子種?やや子?やや子はいずれ嫁いだ時、旦那様となった相手にその身を捧げることで、授かるものではないのか。この男は何を言っているんだ?
「あぁ、本当に可愛いのぅ。安心せい、傷などつけぬ。だが、死んだらワシが新しい【怪談】にして、ワシだけに侍る妖怪にしてやろうな」
「ひ、ぃ…っ嫌だ…っ誰か…誰か!!」
腹を這う舌が胸を舐め、しなやかな足へと伝っていく。ぱくりと一口で足先から柔らかな太股まで口に含むと、そのままべろべろと舐めしゃぶる。

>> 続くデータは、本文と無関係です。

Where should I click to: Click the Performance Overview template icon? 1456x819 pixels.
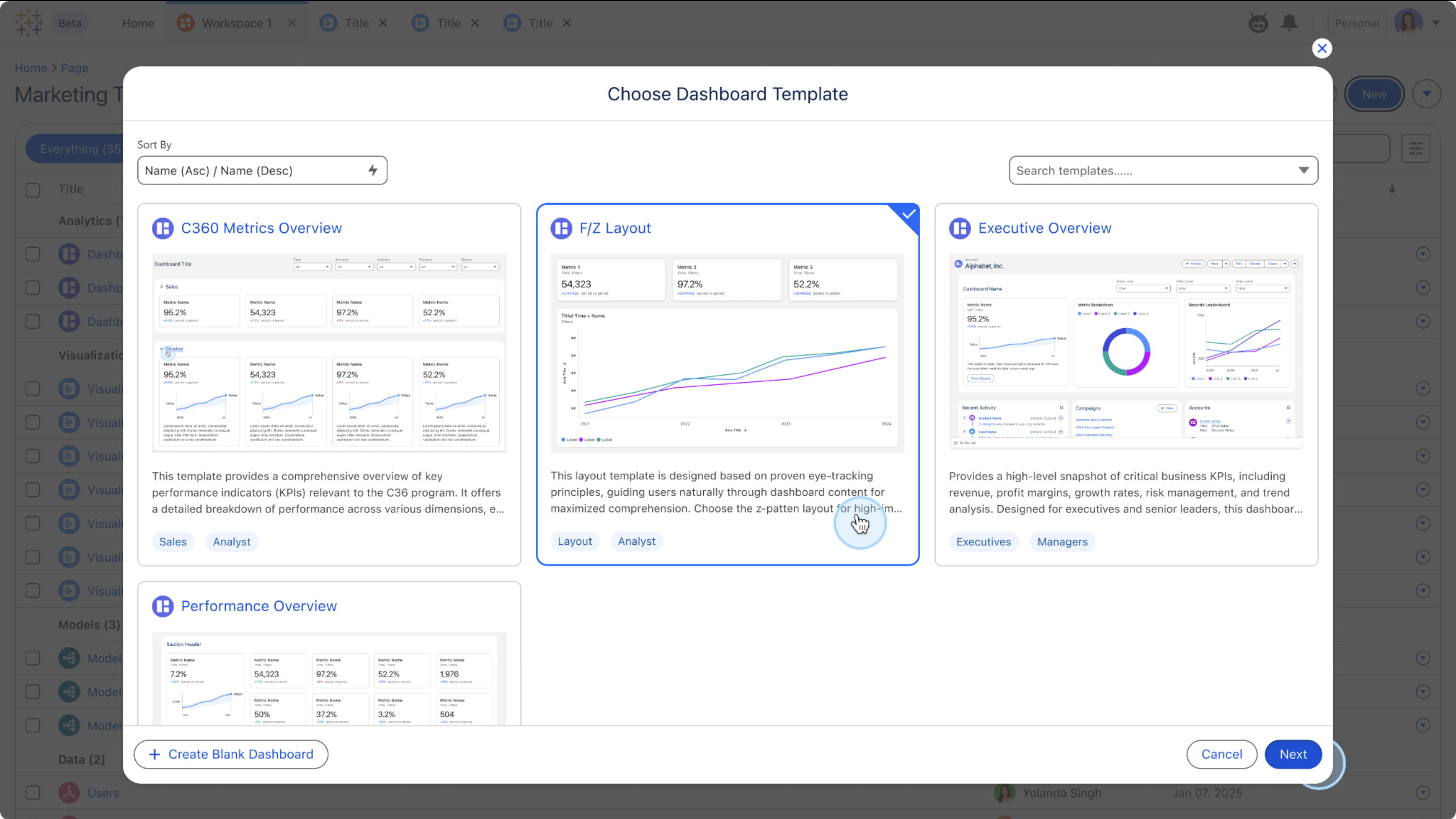tap(163, 606)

吐き気を伴う恐怖と嫌悪感。助けて、と願う声は誰にも届かず、ぴちゃぴちゃと濡れた水音の満ちる座敷に吸い込まれる。
(父上…っ母上…っお祖父様…っ)
ぽろぽろと漆黒の双眸から涙が零れ落ちる。濃すぎる妖気と絶望に、次第に意識が遠退いていく。男の手が下腹部にかかったとき、何処からともなく謎の男の声がした。
【我が妻に対する狼藉は赦さんぞ】
バチィッッと派手な音とともに、男の指先は何かに弾かれた。その衝撃は凄まじく、男の指先は無惨に裂け、鮮血がぱたぱたと畳を濡らす。
【力が足りぬ…チッ、これまでか】
「ぎゃあぁあ!!??な、なななんじゃこりゃあ!?」
「!!」
リオウは着物の前をかきあわせると、ふらふらと覚束無い足取りで部屋から飛び出した。声の主はわからないが、恐らく人ではないのだろう。
かつてあの声をどこかで耳にしたことがあるような気もするが、そんなことはどうでもいい。早く、どこか遠くへ逃げなくては。はやくはやくはやく。
「待て!!!!くそっ!!追え!!皆の者!!早く捕まえろ!!」
男の声に、屋敷の至るところから家人たちが飛び出してくる。迫り来る足音に、飛んでくる怒声。リオウは後ろを振り返ることもせず、必死に走った。
2階の窓から身を踊らせ、屋根を伝って屋敷から脱出する。男は悔しげにぎり、と奥歯を噛み締めると、家人たちに大声で怒鳴り散らした。
「殺しても構わん!!!死んだらワシが怪談にして侍らせてやる!!!!死体でもいい!!!!あの者を連れてきた奴には褒美をやるぞ!!!!」
男の命に応えるように、ひゅん、と高い音が聞こえたかと思うと、夜の闇に矢の雨が降り注ぐ。そのうちの一本が、逃げ惑うリオウの右肩に命中した。
「ッッ!!!!」
ぐらりと傾いだ細い身体は、力なく江戸の街を流れる堀へと吸い込まれていく。ばしゃんと派手な水音が暗い暗い江戸の闇へと響き渡った。
「なんだ?なんの騒ぎだ?」
「おい、誰か落っこったんじゃねぇか!?」
騒ぎを聞きつけて、松明を持った町民たちがわらわらと集まってくる。しかし、黒々と光る夜の波間に、その麗人の体が浮かび上がることはなかった。